Indah Nian, Mbaru Niang - Waerebo

 “Nafas saya, nafas saya!” 

Saya baru saja terduduk di “natas” atau halaman kampung Waerebo. Kaospun penuh keringat. Seorang Bapak menghampiri kami “Kita bertemu tetua dulu” katanya.

Waerebo memang lanskap yang terdiri dari tetua yang sekaligus ahli patah tulang, para bocah yang asyik bercengkrama, para bapak dan mama yang takzim membuat kopi dan menenun, dan kami disambut di “Mbaru Niang”, rumah kerucut beratap daun lontar, berlantai 5, dan kepulan asap dari kayu bakar. Tradisi ratusan tahun.
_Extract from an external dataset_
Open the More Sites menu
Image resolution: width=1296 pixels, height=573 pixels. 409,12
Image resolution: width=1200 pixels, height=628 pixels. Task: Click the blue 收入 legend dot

Apakah arti perjalanan ke Waerebo? Tentu saja istimewa! Buat saya, Andi, Dewi, dan Rico, ini adalah perjalanan spontan yang cukup sukses. 4 jam sebelumnya memang melelahkan. Kami berjalan kaki, melewati jalan batu menanjak, agak licin, ditemani pacet yang nempel disana sini. Maklum, Februari masih musim hujan. 

Perbedaan tarikan nafas jadi penanda derajat kebugaran seseorang. Dan saya di urutan terendah. Haha. Untung kami sempat minum ramuan kayumanis dan bratawali, di Kekarejo, 5 jam sebelumnya. Semua cape hilang ketika melihat rumah beratap kerucut dari kejauhan dan saya sat-set menyiapkan spidol untuk membuat sketsa. 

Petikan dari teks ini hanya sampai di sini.